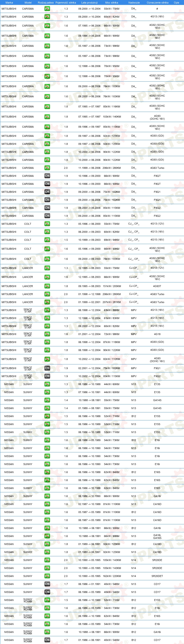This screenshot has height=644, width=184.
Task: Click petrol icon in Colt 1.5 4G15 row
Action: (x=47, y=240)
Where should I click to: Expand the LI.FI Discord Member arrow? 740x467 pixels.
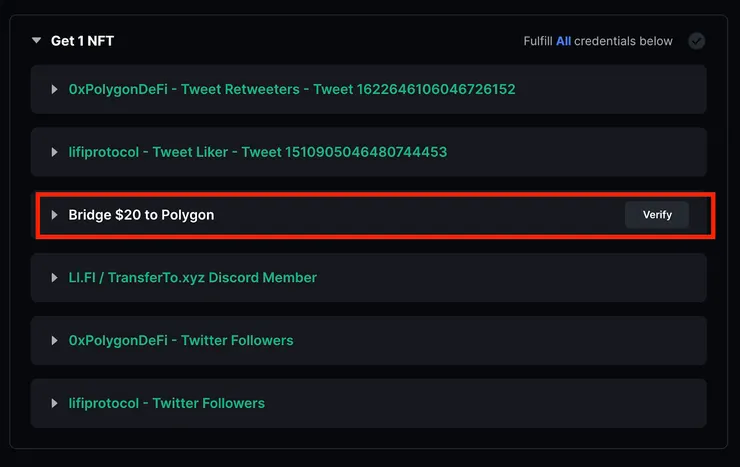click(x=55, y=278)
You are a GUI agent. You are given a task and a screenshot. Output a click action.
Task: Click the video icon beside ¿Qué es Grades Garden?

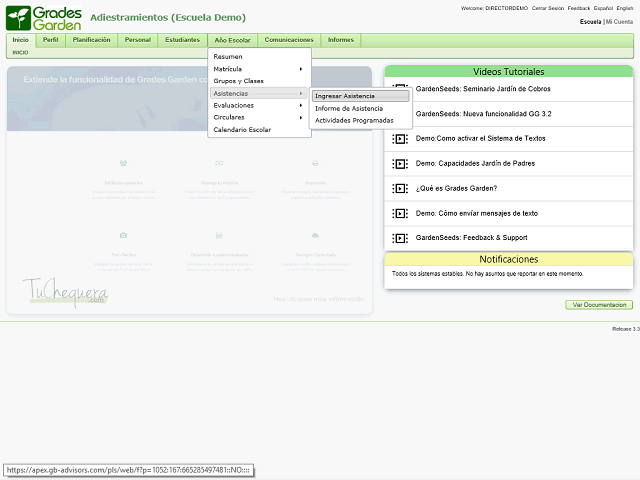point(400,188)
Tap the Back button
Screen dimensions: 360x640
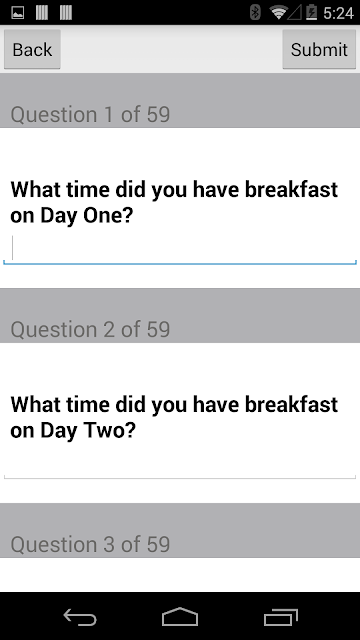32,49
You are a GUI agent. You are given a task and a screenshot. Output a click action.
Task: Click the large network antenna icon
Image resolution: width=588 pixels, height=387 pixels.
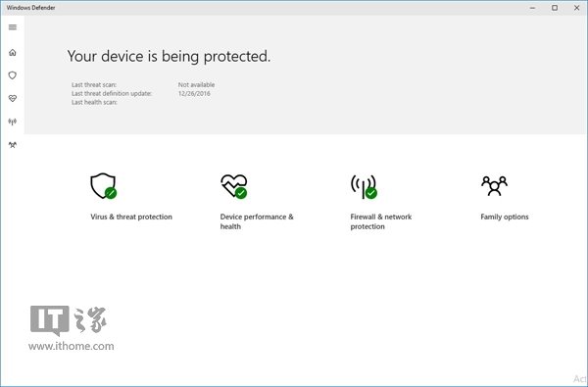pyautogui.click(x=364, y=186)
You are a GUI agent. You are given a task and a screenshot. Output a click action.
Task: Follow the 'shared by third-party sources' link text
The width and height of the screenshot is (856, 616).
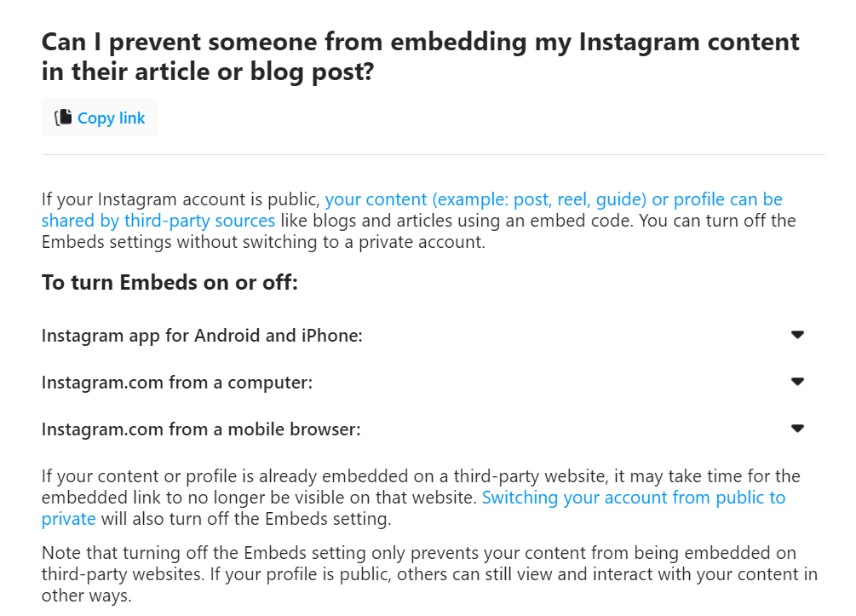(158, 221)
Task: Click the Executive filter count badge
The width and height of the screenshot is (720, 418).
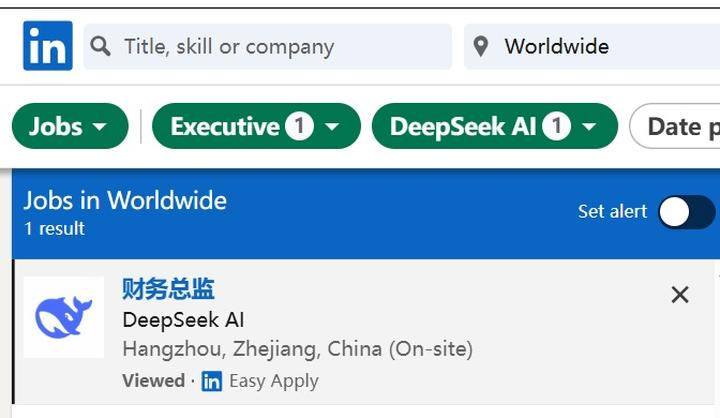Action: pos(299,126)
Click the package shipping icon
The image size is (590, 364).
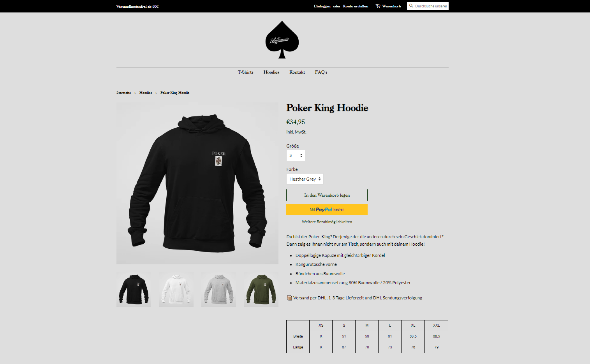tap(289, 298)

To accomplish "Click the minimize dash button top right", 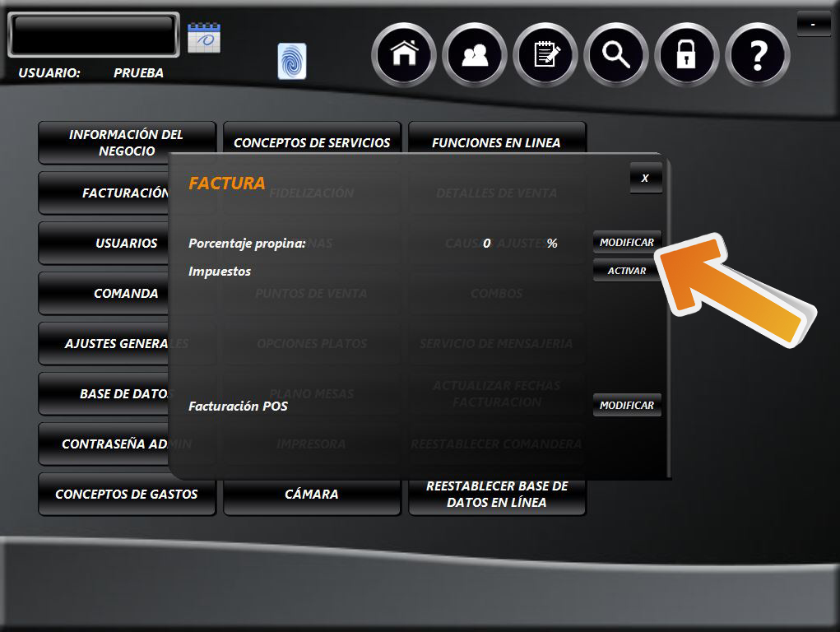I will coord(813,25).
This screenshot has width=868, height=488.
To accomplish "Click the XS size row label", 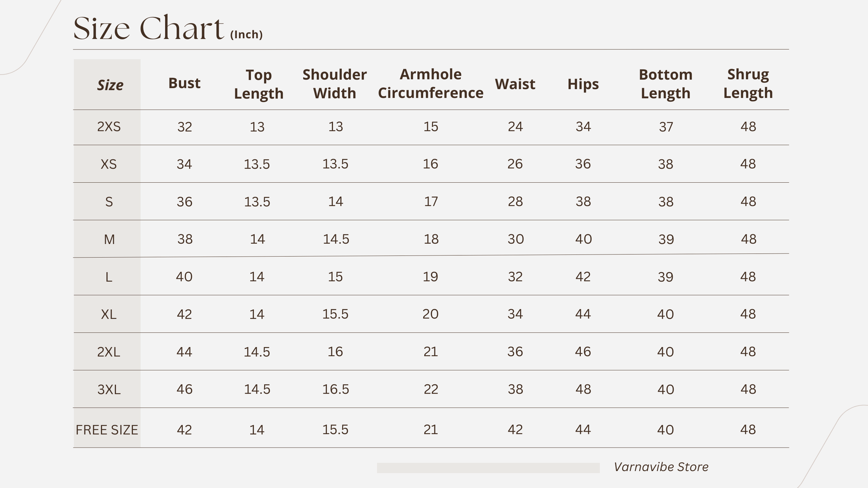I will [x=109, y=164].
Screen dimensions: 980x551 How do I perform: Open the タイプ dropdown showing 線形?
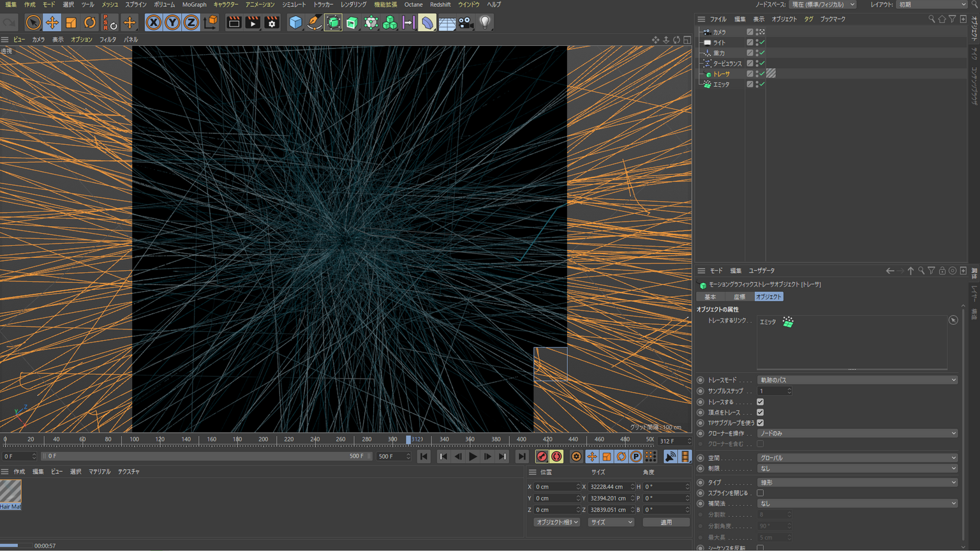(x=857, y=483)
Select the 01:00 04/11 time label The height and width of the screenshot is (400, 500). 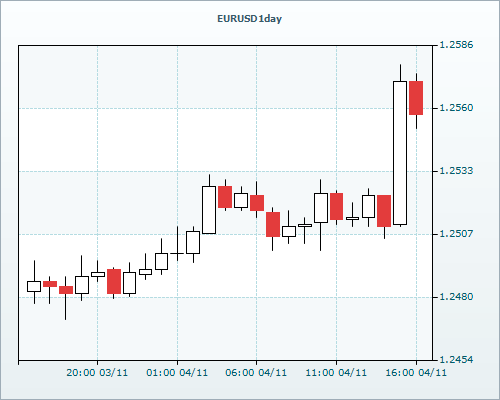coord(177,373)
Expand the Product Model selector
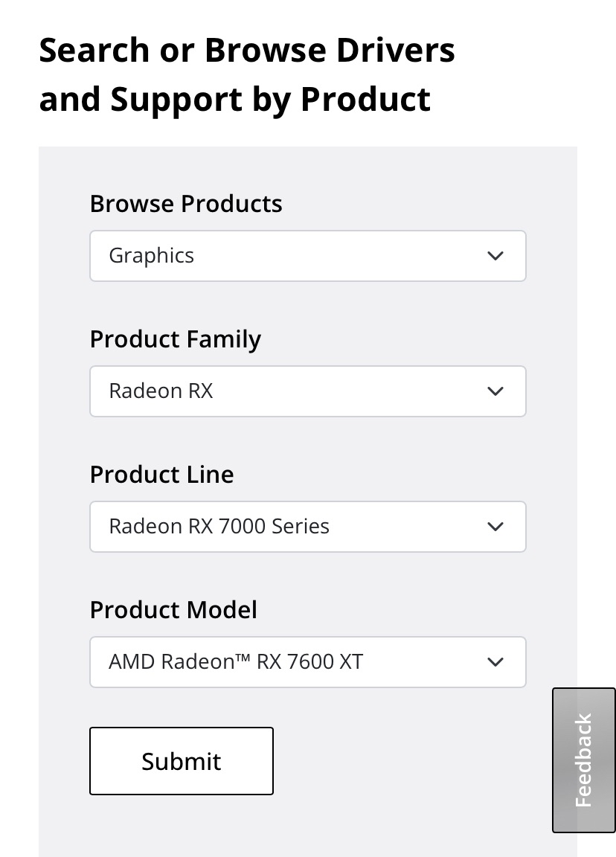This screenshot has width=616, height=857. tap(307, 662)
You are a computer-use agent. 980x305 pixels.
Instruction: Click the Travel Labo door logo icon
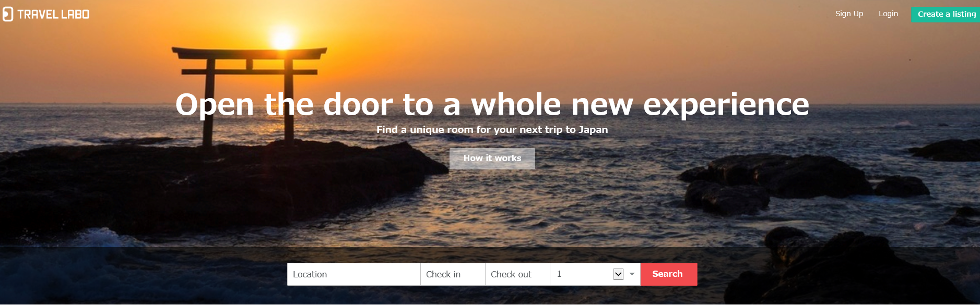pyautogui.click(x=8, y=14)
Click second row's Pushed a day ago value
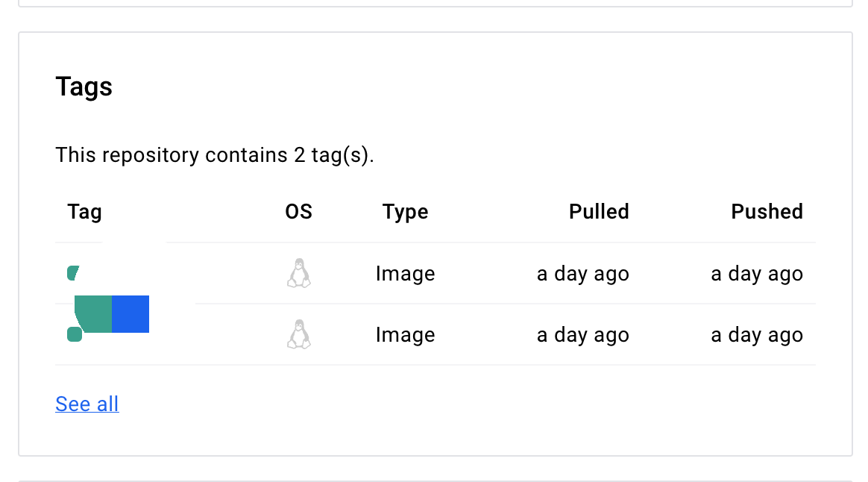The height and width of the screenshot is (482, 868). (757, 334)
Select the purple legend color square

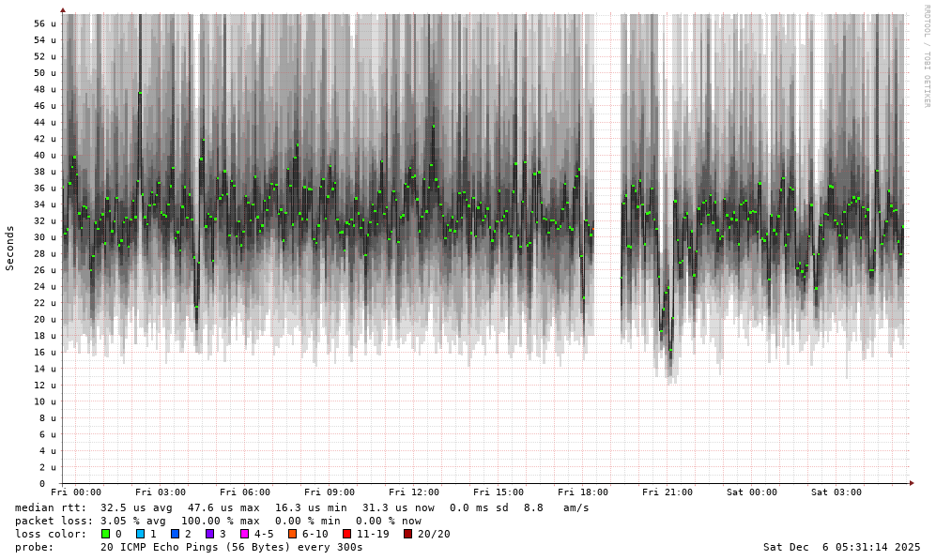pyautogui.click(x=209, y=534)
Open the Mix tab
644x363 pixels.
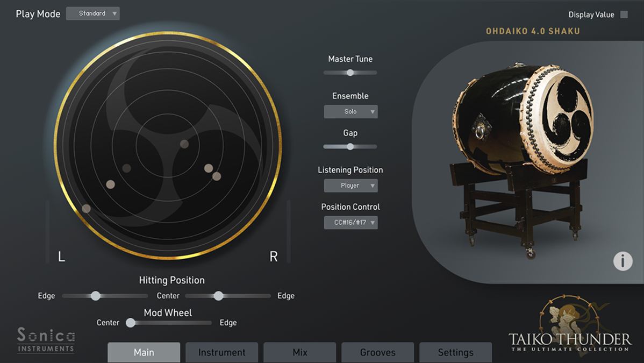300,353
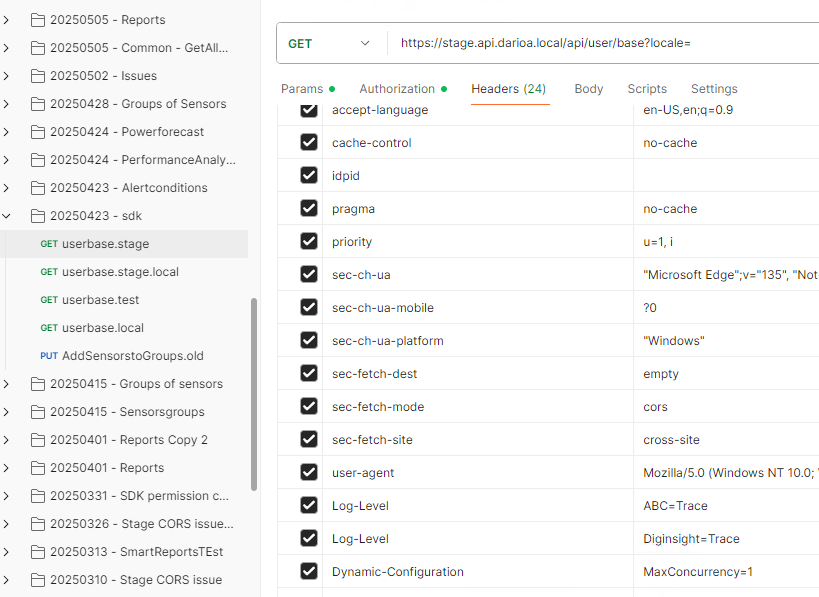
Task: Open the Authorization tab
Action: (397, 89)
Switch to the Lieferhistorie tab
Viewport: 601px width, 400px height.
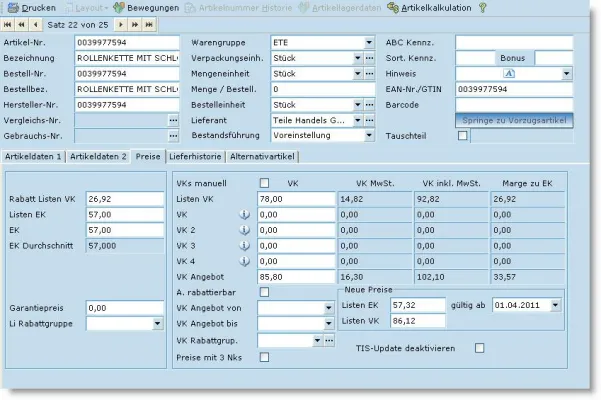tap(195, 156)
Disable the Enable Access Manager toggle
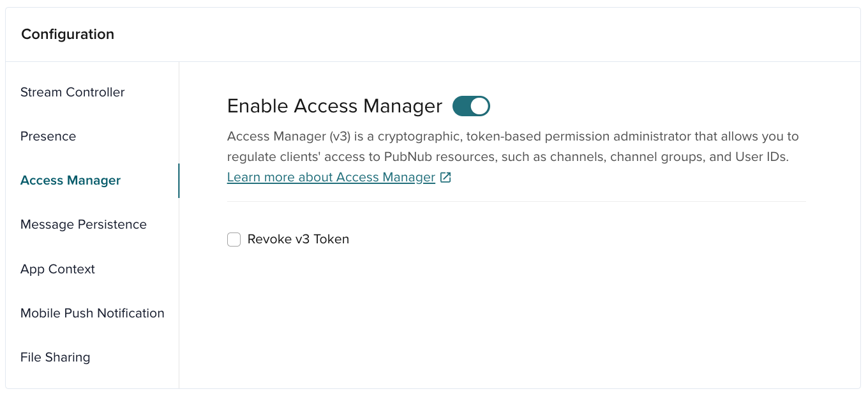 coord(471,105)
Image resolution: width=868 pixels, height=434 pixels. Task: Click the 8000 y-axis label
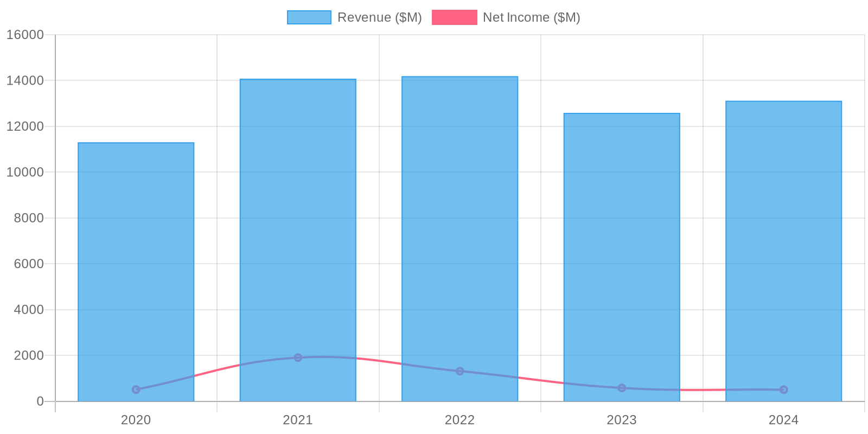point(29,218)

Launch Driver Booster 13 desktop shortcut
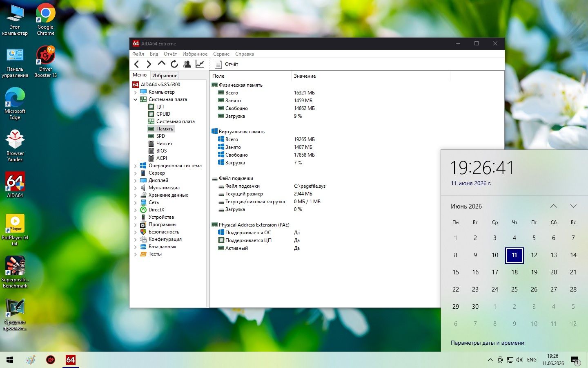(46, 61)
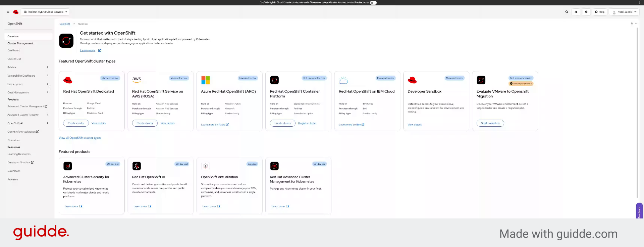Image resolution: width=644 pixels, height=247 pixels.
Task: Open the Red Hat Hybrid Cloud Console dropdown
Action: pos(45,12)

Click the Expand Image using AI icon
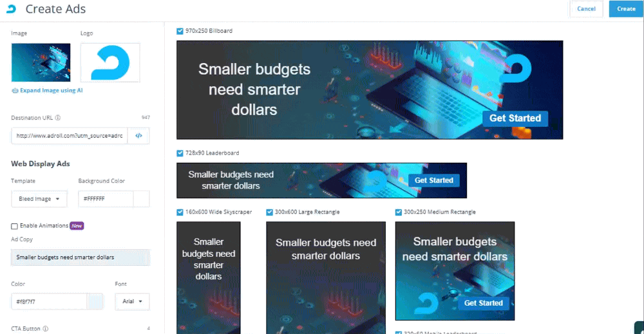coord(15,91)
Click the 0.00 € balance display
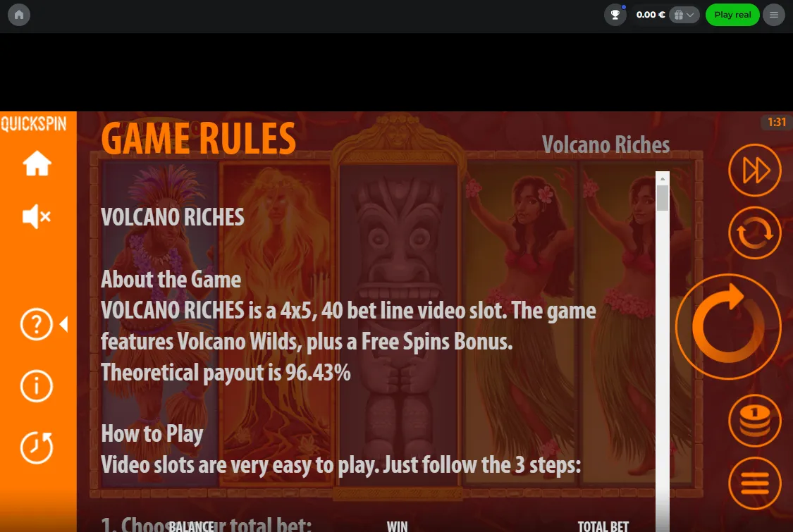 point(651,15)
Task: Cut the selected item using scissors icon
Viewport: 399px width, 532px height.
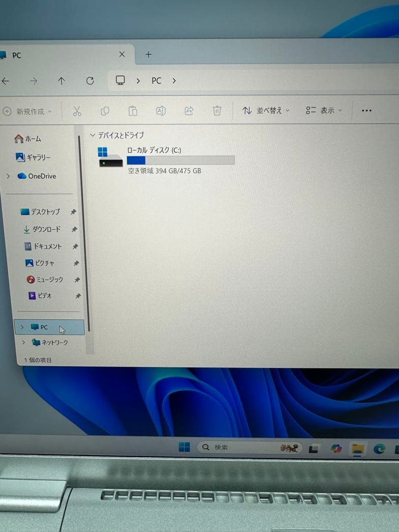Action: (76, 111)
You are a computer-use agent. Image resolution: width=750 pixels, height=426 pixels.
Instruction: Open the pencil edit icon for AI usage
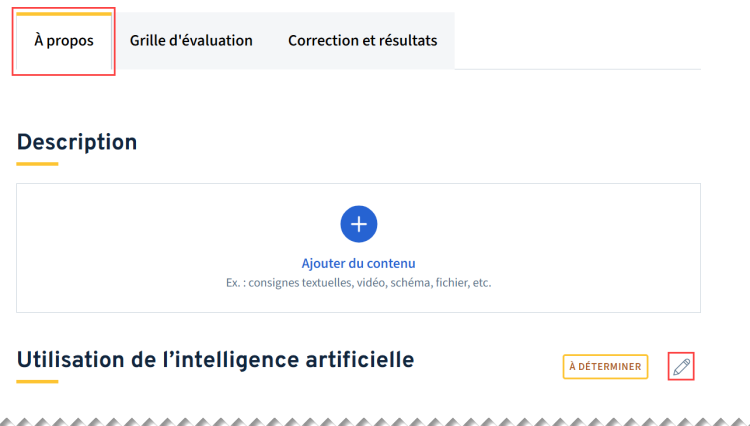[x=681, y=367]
* * * * * * * * *
* [What the task requires]
Go back to the lines above and output, exactly as they stand, the ones from the line containing "Expand the Product Model selector" to the line containing "You are a computer-use agent. Image". Leave all pictures behind.

* [Response]
Expand the Product Model selector
This screenshot has width=616, height=857. tap(307, 662)
You are a computer-use agent. 980x305 pixels.
Instruction: Click the Travel Labo door logo icon
pyautogui.click(x=8, y=14)
Click second row's Pushed a day ago value
The height and width of the screenshot is (482, 868). (757, 334)
Select the purple legend color square

pyautogui.click(x=209, y=534)
Open the Mix tab
644x363 pixels.
300,353
Task: Open the Authorization tab
Action: (397, 89)
Switch to the Lieferhistorie tab
Viewport: 601px width, 400px height.
tap(195, 156)
Disable the Enable Access Manager toggle
 coord(471,105)
Image resolution: width=868 pixels, height=434 pixels. Task: Click the 8000 y-axis label
point(29,218)

Launch Driver Booster 13 desktop shortcut
(46, 61)
Image resolution: width=644 pixels, height=247 pixels.
Task: Open the Red Hat Hybrid Cloud Console dropdown
Action: pos(45,12)

Click the Expand Image using AI icon
coord(15,91)
Click the 0.00 € balance display
 point(651,15)
Task: Cut the selected item using scissors icon
Viewport: 399px width, 532px height.
Action: (76, 111)
You are a computer-use agent. Image resolution: width=750 pixels, height=426 pixels.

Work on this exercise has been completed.